*What you have to do*: Update the stretch of the movie review from "Movie Review: The" through "starts to do.", putting "Lyon" wherever "Paris" appears.

*Page extract*:
Monday, September 03, 2007

Movie Review: The 400 Blows 

We watched The 400 Blows last night, by Francois Truffaut. It's a French film in subtitles, made in 1959. It's about a 13-year-old boy, Antoine Doinel who seems to live a relatively normal life in Paris, but is constantly getting into trouble. He gets terrible grades at school, he is a liar and he steals. It's clear from the beginning that his parents are self-absorbed, and their parental discipline leaves a lot to be desired. They smack him if he does something really bad, but mostly just ignore him. He starts to run away from home to avoid trouble, and with the help of another delinquent friend begins to engage in more serious crime. The title comes from a French expression meaning "raising hell", and this is just what the boy starts to do.

The movie is a brilliant portrayal of how a person would grow up not just with the fact of nobody caring much at all about him, but with the awareness that this was so. Antoine has an interview with a psychologist in a juvenile detention facility where we learn the circumstances of his early childhood that reveal just this awareness. Nobody wants Antoine around and he knows it. His parents are just as amoral as he is. One might be tempted to say he needs examples of right and wrong. But he actually has that, from his authoritarian schoolteachers. What he needs is love.

*Provided material*:
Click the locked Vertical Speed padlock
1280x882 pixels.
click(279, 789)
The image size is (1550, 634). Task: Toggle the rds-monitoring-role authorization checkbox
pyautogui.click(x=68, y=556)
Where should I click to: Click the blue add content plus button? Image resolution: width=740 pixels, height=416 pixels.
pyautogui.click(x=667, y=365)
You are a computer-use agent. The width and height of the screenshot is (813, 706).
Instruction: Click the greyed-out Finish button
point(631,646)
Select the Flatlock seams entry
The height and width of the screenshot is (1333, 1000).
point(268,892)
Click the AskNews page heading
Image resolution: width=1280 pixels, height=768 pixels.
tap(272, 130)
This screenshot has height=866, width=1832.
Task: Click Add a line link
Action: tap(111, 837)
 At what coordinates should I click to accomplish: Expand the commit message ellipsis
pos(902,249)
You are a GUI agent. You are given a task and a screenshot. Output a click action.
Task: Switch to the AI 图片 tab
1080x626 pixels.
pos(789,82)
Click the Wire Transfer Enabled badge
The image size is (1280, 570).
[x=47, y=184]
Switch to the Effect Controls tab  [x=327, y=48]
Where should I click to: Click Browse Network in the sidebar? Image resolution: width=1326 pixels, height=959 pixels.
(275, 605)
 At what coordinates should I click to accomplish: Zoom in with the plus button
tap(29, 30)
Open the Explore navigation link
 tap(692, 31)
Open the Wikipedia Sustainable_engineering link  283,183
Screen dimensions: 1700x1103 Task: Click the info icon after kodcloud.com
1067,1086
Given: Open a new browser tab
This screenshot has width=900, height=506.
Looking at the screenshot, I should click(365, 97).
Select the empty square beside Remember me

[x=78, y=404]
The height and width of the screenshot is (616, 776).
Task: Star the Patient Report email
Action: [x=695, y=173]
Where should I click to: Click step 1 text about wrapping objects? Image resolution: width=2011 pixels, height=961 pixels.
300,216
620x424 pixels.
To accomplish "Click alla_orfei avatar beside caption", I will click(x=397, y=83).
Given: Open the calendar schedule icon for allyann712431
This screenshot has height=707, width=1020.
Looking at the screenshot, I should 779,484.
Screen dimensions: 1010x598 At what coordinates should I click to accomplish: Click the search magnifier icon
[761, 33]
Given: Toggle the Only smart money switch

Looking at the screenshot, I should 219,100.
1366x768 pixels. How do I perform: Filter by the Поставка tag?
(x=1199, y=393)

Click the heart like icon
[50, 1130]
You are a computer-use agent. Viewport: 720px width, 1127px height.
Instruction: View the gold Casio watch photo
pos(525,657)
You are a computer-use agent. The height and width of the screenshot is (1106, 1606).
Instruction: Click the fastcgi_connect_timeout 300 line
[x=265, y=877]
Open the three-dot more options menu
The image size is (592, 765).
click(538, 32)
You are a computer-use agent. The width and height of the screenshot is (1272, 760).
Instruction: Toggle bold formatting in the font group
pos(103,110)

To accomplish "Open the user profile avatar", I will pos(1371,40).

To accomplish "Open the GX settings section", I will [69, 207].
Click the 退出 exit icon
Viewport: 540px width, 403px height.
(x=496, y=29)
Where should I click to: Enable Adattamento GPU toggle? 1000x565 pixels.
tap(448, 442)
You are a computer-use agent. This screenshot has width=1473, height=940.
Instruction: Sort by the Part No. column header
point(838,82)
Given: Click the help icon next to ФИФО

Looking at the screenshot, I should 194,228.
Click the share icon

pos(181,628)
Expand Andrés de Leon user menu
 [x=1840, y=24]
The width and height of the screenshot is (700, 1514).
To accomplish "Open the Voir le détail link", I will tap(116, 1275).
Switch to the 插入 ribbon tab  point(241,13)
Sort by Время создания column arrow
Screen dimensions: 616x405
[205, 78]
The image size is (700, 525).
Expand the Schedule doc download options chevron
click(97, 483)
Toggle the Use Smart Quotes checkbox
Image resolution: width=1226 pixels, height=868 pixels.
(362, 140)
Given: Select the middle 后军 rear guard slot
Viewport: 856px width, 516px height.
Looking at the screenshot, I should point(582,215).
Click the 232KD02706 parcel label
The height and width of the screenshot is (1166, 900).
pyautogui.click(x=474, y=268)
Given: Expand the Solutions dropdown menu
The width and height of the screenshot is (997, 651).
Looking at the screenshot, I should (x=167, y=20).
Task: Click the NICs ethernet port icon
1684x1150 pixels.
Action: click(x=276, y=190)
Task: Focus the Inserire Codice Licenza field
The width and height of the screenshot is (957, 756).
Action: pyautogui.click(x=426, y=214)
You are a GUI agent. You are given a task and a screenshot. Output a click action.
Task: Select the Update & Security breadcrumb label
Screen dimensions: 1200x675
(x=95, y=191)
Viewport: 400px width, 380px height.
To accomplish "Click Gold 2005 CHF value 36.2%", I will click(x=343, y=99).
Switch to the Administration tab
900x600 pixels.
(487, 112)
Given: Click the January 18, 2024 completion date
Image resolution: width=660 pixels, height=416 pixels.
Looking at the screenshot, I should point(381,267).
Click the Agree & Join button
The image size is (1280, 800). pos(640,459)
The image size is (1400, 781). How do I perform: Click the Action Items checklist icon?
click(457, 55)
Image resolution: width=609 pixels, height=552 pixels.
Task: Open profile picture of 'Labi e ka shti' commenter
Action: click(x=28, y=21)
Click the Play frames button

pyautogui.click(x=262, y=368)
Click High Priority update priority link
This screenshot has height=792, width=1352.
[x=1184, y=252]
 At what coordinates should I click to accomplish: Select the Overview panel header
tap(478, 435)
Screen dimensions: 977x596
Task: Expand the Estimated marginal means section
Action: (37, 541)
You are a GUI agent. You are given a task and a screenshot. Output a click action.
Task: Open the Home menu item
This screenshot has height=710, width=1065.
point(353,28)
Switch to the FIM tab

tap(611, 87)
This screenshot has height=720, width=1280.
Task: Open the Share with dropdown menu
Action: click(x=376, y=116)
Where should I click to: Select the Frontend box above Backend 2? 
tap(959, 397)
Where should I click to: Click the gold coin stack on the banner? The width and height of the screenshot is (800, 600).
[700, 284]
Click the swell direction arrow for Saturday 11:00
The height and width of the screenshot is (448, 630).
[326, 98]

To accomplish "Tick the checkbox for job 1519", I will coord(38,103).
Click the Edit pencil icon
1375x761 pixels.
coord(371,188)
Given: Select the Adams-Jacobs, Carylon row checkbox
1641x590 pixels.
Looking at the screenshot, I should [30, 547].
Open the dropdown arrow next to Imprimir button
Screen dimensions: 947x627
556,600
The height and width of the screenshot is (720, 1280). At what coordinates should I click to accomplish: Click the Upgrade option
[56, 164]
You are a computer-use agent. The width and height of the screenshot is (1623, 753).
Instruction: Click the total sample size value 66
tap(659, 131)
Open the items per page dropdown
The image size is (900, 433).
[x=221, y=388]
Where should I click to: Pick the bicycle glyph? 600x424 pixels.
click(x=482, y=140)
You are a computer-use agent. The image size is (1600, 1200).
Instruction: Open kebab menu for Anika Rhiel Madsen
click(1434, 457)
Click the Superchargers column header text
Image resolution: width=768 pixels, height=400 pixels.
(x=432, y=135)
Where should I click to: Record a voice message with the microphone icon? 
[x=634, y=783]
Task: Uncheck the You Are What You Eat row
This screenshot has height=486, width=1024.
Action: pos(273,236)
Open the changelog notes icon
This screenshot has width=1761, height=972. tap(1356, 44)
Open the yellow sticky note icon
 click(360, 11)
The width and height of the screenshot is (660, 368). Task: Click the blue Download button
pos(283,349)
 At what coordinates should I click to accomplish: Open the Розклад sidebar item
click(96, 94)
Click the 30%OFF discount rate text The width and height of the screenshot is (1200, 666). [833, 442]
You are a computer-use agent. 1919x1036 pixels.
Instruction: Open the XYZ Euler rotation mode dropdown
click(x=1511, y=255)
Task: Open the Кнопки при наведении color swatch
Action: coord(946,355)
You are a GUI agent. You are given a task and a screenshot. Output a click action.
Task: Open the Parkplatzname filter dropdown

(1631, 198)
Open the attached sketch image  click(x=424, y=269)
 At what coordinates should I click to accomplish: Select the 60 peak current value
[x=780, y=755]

*Solution to the exercise*:
Movie Review: The 400 Blows 

We watched The 400 Blows last night, by Francois Truffaut. It's a French film in subtitles, made in 1959. It's about a 13-year-old boy, Antoine Doinel who seems to live a relatively normal life in Lyon, but is constantly getting into trouble. He gets terrible grades at school, he is a liar and he steals. It's clear from the beginning that his parents are self-absorbed, and their parental discipline leaves a lot to be desired. They smack him if he does something really bad, but mostly just ignore him. He starts to run away from home to avoid trouble, and with the help of another delinquent friend begins to engage in more serious crime. The title comes from a French expression meaning "raising hell", and this is just what the boy starts to do.